Work required ::
Output all the data exactly.

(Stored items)
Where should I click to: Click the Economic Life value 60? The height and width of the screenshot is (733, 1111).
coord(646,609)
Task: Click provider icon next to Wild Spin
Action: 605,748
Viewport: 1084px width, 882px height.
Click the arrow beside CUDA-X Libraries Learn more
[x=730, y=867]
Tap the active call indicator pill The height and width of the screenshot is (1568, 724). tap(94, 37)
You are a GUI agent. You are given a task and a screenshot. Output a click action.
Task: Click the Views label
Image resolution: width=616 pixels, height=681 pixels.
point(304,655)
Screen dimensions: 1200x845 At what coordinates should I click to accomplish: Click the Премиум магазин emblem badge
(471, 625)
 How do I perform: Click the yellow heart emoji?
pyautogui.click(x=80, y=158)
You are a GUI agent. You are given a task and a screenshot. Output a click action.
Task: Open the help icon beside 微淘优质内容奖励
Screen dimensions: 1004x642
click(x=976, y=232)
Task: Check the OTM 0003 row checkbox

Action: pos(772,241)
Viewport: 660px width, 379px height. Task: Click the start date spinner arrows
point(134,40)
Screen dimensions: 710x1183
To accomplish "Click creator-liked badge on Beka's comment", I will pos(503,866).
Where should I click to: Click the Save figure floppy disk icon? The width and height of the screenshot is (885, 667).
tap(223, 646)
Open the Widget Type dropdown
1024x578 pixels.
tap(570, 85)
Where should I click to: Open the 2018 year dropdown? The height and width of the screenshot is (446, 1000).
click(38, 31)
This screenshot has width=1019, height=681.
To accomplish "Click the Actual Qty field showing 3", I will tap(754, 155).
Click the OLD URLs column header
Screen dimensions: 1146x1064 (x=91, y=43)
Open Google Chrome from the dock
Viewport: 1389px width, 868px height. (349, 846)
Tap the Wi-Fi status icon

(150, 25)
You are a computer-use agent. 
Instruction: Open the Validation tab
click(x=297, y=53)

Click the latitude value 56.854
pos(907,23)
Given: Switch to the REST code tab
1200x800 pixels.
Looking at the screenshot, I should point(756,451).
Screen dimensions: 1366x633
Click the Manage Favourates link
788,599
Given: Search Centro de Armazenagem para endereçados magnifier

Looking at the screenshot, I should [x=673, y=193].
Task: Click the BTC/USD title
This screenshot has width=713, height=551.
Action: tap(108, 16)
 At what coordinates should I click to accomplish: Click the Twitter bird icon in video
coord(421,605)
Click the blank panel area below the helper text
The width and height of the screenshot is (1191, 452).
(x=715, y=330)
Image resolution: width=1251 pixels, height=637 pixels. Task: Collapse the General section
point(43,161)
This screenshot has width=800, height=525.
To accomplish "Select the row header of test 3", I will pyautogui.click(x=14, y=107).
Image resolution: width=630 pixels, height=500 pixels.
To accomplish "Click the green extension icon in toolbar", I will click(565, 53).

The completed task ::
Where should I click to: Click the Economic Life value 60? The height and width of the screenshot is (733, 1111).
coord(646,609)
Task: Click provider icon next to Wild Spin
Action: 605,748
Viewport: 1084px width, 882px height.
Click the arrow beside CUDA-X Libraries Learn more
[x=730, y=867]
Tap the active call indicator pill The height and width of the screenshot is (1568, 724). tap(94, 37)
You are a GUI agent. You are given a task and a screenshot. Output a click action.
Task: Click the Views label
Image resolution: width=616 pixels, height=681 pixels.
point(304,655)
Screen dimensions: 1200x845 At what coordinates should I click to accomplish: Click the Премиум магазин emblem badge
(471, 625)
 How do I perform: Click the yellow heart emoji?
pyautogui.click(x=80, y=158)
You are a GUI agent. You are given a task and a screenshot. Output a click action.
Task: Open the help icon beside 微淘优质内容奖励
Screen dimensions: 1004x642
click(x=976, y=232)
Task: Check the OTM 0003 row checkbox

Action: pos(772,241)
Viewport: 660px width, 379px height. Task: Click the start date spinner arrows
point(134,40)
Screen dimensions: 710x1183
To accomplish "Click creator-liked badge on Beka's comment", I will pos(503,866).
Where should I click to: Click the Save figure floppy disk icon? The width and height of the screenshot is (885, 667).
tap(223, 646)
Open the Widget Type dropdown
1024x578 pixels.
tap(570, 85)
Where should I click to: Open the 2018 year dropdown? The height and width of the screenshot is (446, 1000).
click(38, 31)
This screenshot has width=1019, height=681.
To accomplish "Click the Actual Qty field showing 3", I will tap(754, 155).
Click the OLD URLs column header
Screen dimensions: 1146x1064 (x=91, y=43)
Open Google Chrome from the dock
Viewport: 1389px width, 868px height. (349, 846)
Tap the Wi-Fi status icon

(150, 25)
You are a computer-use agent. 
Instruction: Open the Validation tab
click(x=297, y=53)

Click the latitude value 56.854
pos(907,23)
Given: Switch to the REST code tab
1200x800 pixels.
Looking at the screenshot, I should point(756,451).
Screen dimensions: 1366x633
Click the Manage Favourates link
788,599
Given: Search Centro de Armazenagem para endereçados magnifier

Looking at the screenshot, I should [x=673, y=193].
Task: Click the BTC/USD title
This screenshot has width=713, height=551.
Action: tap(108, 16)
 At what coordinates should I click to accomplish: Click the Twitter bird icon in video
coord(421,605)
Click the blank panel area below the helper text
The width and height of the screenshot is (1191, 452).
(x=715, y=330)
Image resolution: width=1251 pixels, height=637 pixels. Task: Collapse the General section
point(43,161)
This screenshot has width=800, height=525.
To accomplish "Select the row header of test 3", I will pyautogui.click(x=14, y=107).
Image resolution: width=630 pixels, height=500 pixels.
To accomplish "Click the green extension icon in toolbar", I will click(565, 53).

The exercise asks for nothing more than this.